I use #4 switches and have a double crossover and threeways I could use along with curved. Track is Shinohara code 70. Seven car train would be my limit in most cases.

I don’t have a layout that small, but if I did I would really try to focus it on my main interests in the hobby. The layout above would probably be great for someone who likes to build and show cars, but doing actual switching would be difficult as there is very little space to back up from the yards. In my case, I like building and collecting locos, so I would put more storage space for them and leave space for maintenance buildings. If buildings were my thing, I would leave more space for an industrial district.

Simon

What I posted is not intended to be a standalone layout, but just the yard portion of a larger layout which extends in either direction.

THis is just an extention of a larger layout, only 7x11 though. I also have an interchange with the world via a carfloat, a Walthers carfloat made in two sections instead of three. There are accually going to be three carfloats that I can exchange on a fold up area that butts up to a carefloat apron on the main layout. As far as the yard goes 5 actual yard tracks would be fine, though was hoping for more as I have a very large collection that I put together for my last layout which was 15x30 with carfloat interchange and two yards. What I am really looking for is inspiration as there are conflicts between wants an space and trying to get a happey medium.

If anyone wants to see the basic layout plan, it is very similar to the San Juan Central but the crossover is at the other side and the center swithing area is a very small yard with some switching added too (lot of space there once the crossover was moved. Also of note this layout is standard gauge HO and 18" radius curves. Also the setting is the 1930’s urban areas instead of the mountains.

You know just talking to you guys has made me look at alternative plans

If you can find it - it’s been out of print for a few years now – try to get ahold of Andy Sperandeo’s book for Kalmbach on yards and yard design. There is also stuff on yard design in john Armstrong’s evergeen Track Planning for Realistic Opeation, but Sperandeo gets more specific and in some ways, perhaps more practical.

Dave Nelson

Hey no worries Cuyama.

I found Amstongs book, all but useless. Lots of proto type and stuff for large layouts but not usefull on small.

The info’s all there - how much space the ladder takes, how wide the yard would be for X number of tracks, how long each track would be. The various tables cover everythign from a #4 on up. The very first edition, which I don’t have, may not have the Atlas Custom Line #4 (which is really a #4 1/2) listed, but the second and third editions, I have both, does have it listed.

It’s not a track plan book. Neither is Andy Sperandeo’s yard design book. Both explain why certain tracks are placed where they are in a yard and what purpose they server, adn why you would want them, and how to selectively compress.

You may be trying to stuff 10 pounds of fertilizer in a 5 pound bag here. To hold a 6 or 7 car train, the SHORTEST track has to be almost 4 feet long. that makes the entire ladder somewhere around 5-6 feet long. Before we’ve added any sort of A/D track, caboose track, or a throughfare track to get locos to the service area. Not to mention the size of the service area, plus turntable and roundhouse. Double ending the yard is flat out not possible in your space.
========
• **Written exercise**:
In the last paragraph of the model railroad discussion, which tracks does the writer list as not yet added to the yard? The data here has nothing to do with the model railroad discussion.

• **Dataset excerpt**:
========
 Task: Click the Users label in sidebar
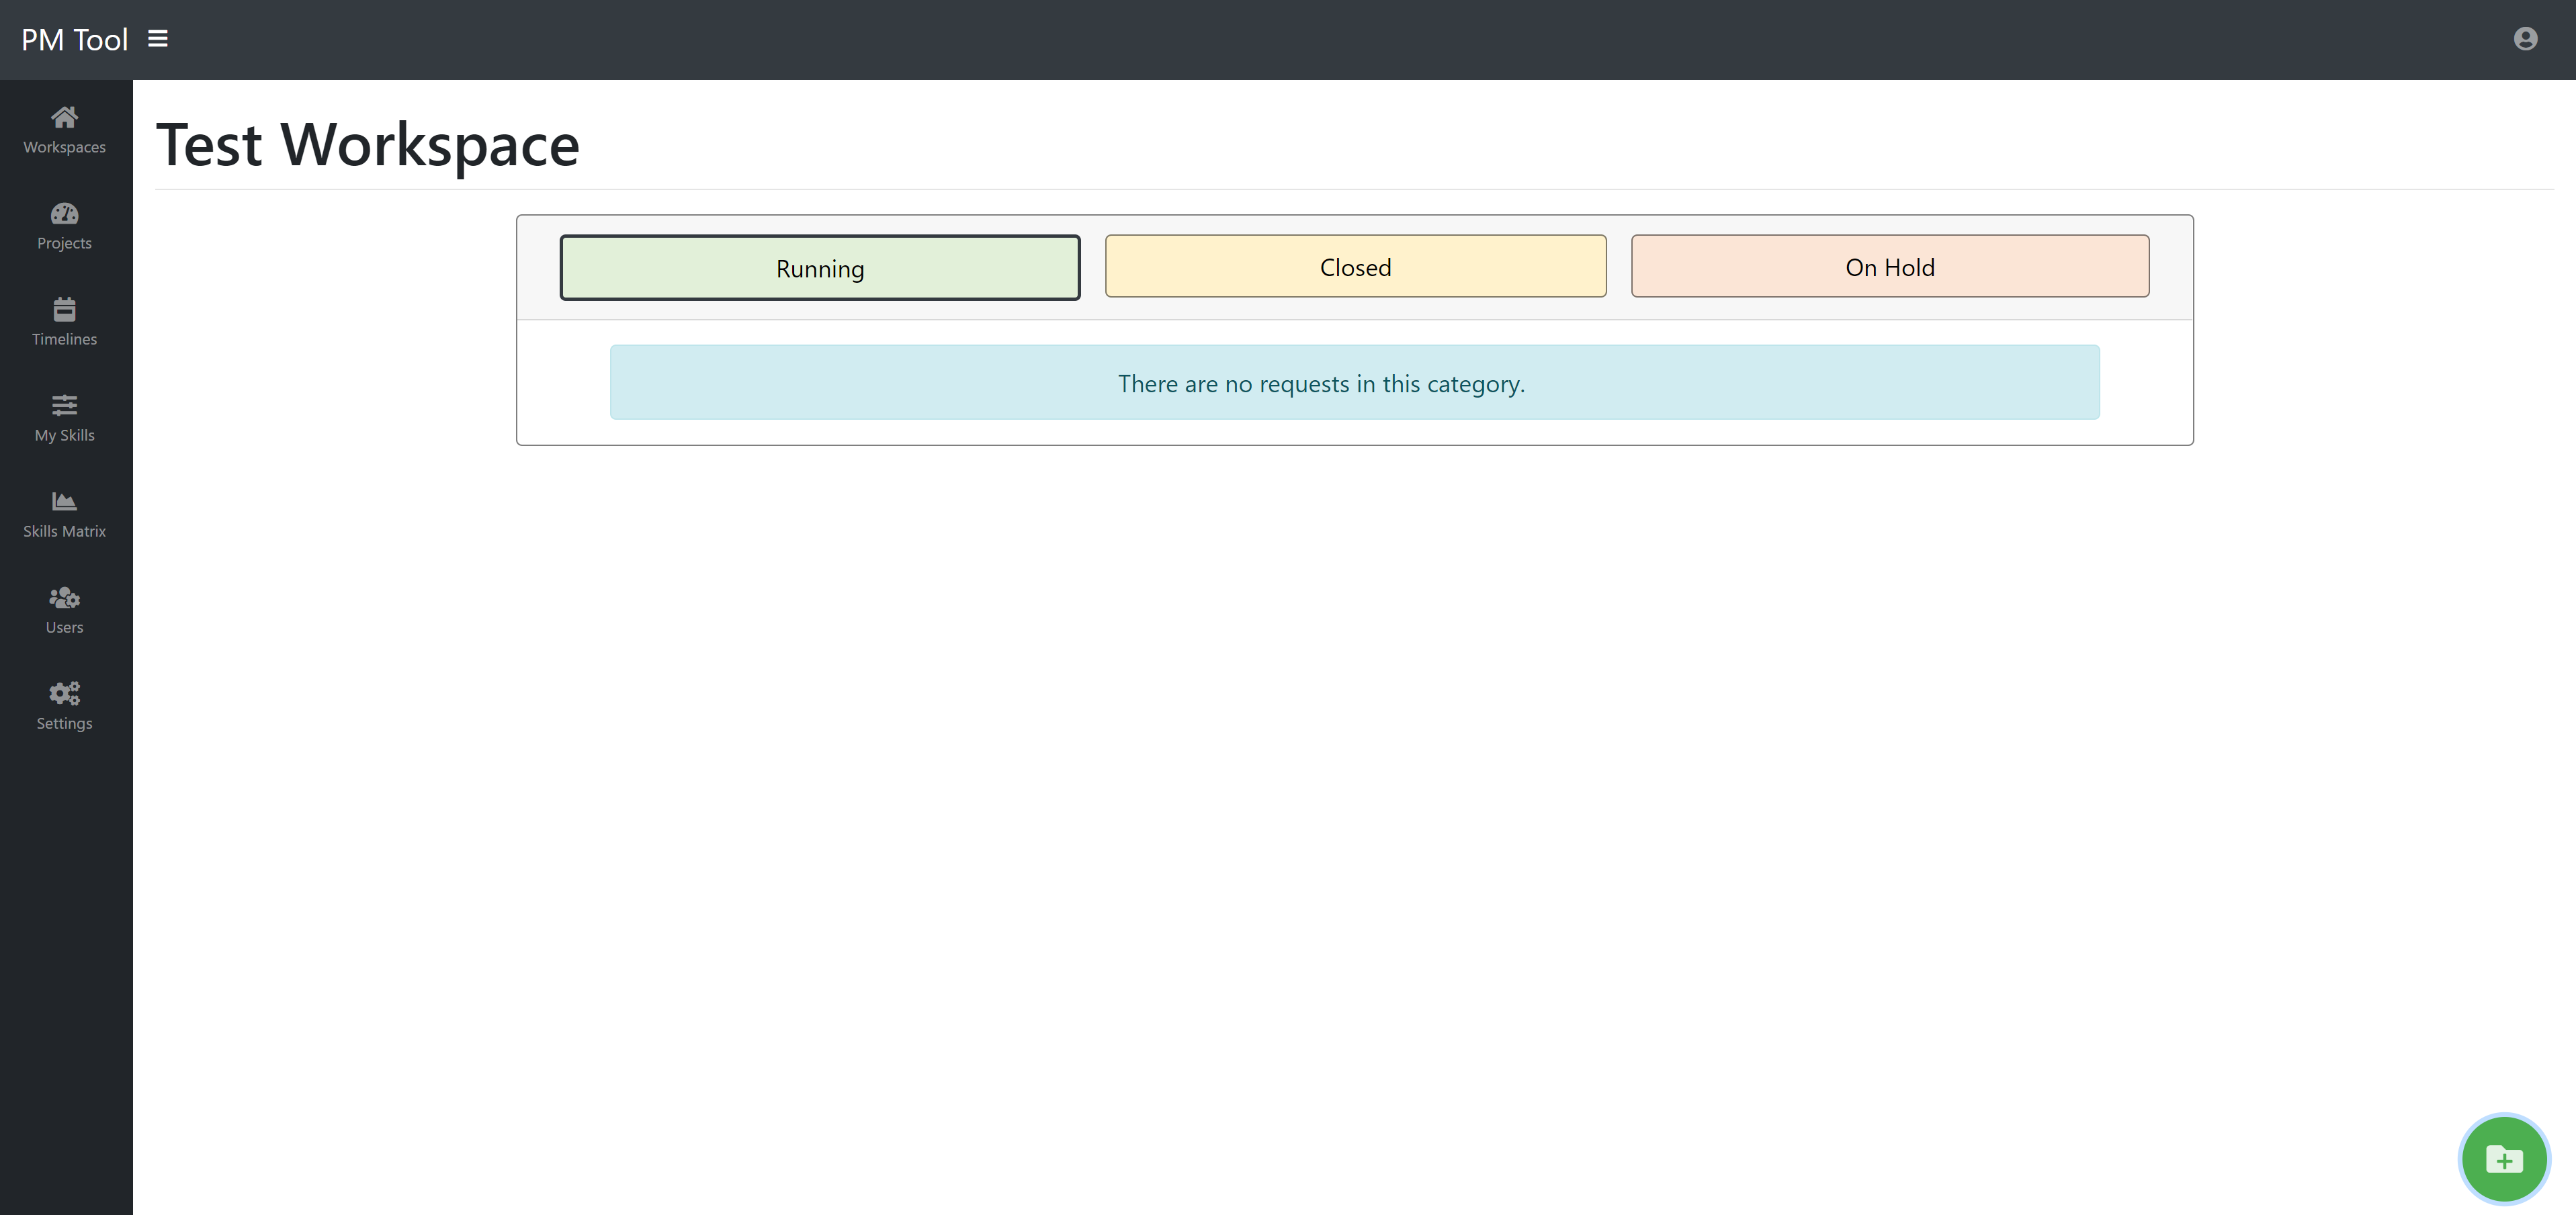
========
• **Answer for this exercise**:
An A/D track, a caboose track, and a throughfare track to get locos to the service area.